The general idea of a democracy is that it represents the interests of the people. That is not what we have in America. Our political system is an oligarchy. It represents the interests of those with money. Our elected leaders have almost no choice but to fall in line with this, because we have a system that requires a great deal of money to get elected to office, and allows almost anyone (including corporations, which are people) to donate almost limitless sums of money for the purpose of getting one candidate or the other elected. Sure, sometimes the candidate with slightly less money wins. But the candidate with no money never wins. Money—not ideas, or morals, or leadership ability—is the entry fee to our political process. To be a politician, you must be a beggar. As a beggar, you are naturally indebted to those who financially support you. The result is a system in which money talks. The people—the millions of citizens—are reduced to secondary status. In our system, citizens are not intrinsically valuable. They are only meaningful insofar as it costs a certain amount of money to trick a sliver of them into changing their votes.
Most Americans, even if they are not politically "sophisticated," understand this at a visceral level. Most citizens cannot name their elected officials, and do not exercise their right to vote, and are apathetic and cynical about politics in general. This is not desirable, but it is also not irrational. People know that money talks. And they know that they are not the moneyed ones. And they go on with things more important to their daily lives, and the system goes on without them.
None of these statements are revelations. The world's biggest problems are rarely novelties.

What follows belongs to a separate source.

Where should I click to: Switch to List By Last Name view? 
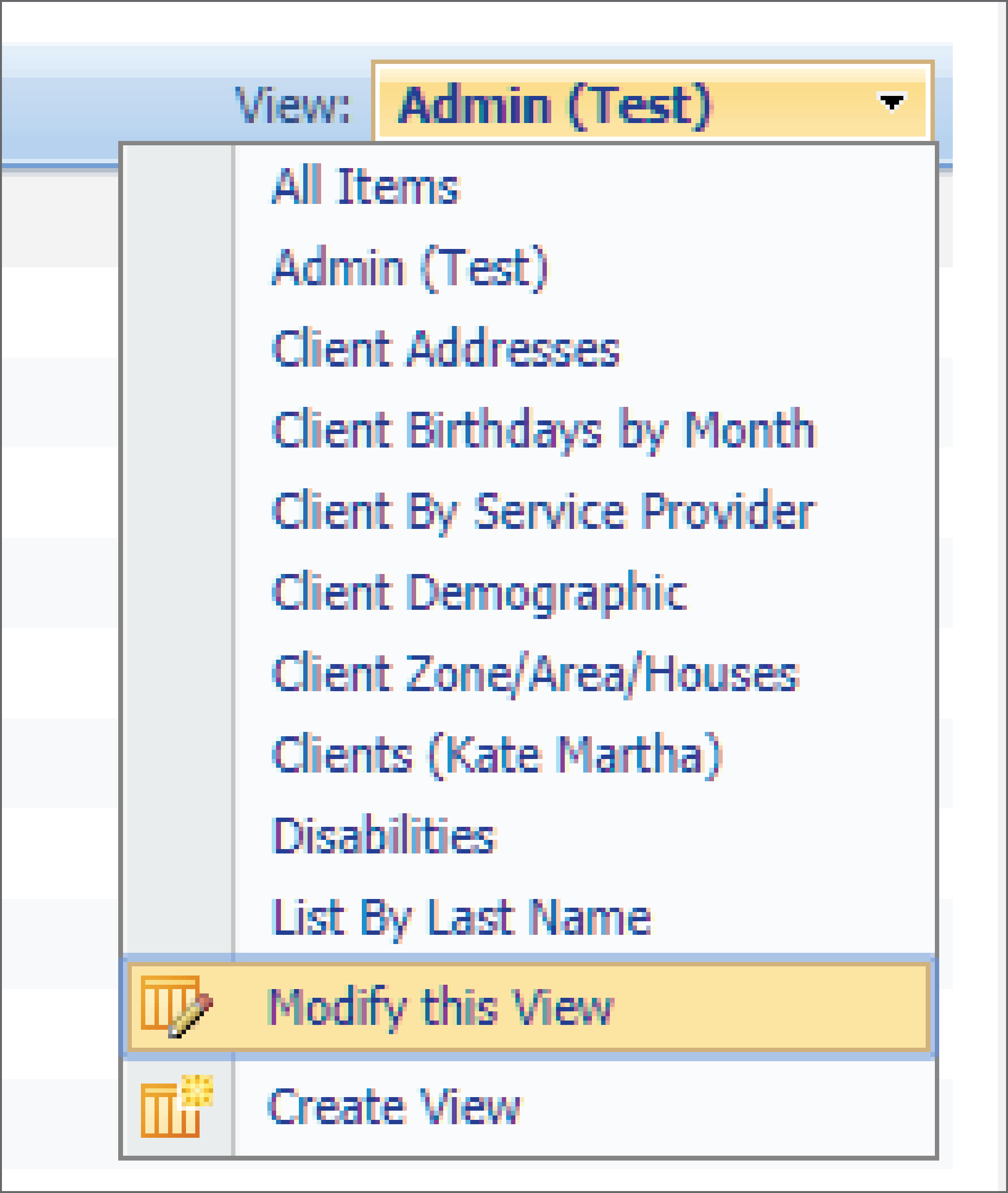(462, 917)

If we do not drastically reform the way that we finance campaigns and elections, the happy idea of American democracy will continue to be a farce. There have been dozens and dozens of stories during the midterm campaigns that could serve as testaments to the utter brashness of our broken, money-centric political system. Here is just one representative example, from the Washington Post's Matea Gold today, who details just how fictional the line between direct donations to candidates and unlimited outside "soft money" has become:
To help allies fashion their plans, Democratic and Republican congressional committees posted detailed opposition research books and talking points about individual candidates on their Web sites. And it is now standard practice for candidates to share suggested television ad scripts and video footage online — materials that are then scooped up by outside groups and turned into television spots.
This year also saw the rise of single-candidate super PACs, flush with cash from a contender's family and friends. More than 90 such groups sprung up to back candidates in 2014, up from 21 four years ago, according to FEC data compiled by the Center for Responsive Politics.
The closeness between candidates and their wealthy backers threatens a principle embraced by Congress after the Watergate scandal — that rich donors should not be able to give unlimited sums to an elected official.
The ostensible justification for this system is that there is a qualitative difference between a political campaign and an outside PAC supporting a political campaign. There quite clearly is not. And the parties and candidates and donors themselves all know it very well.
Watergate? Psht. That was decades ago. Things are much more corrupt now.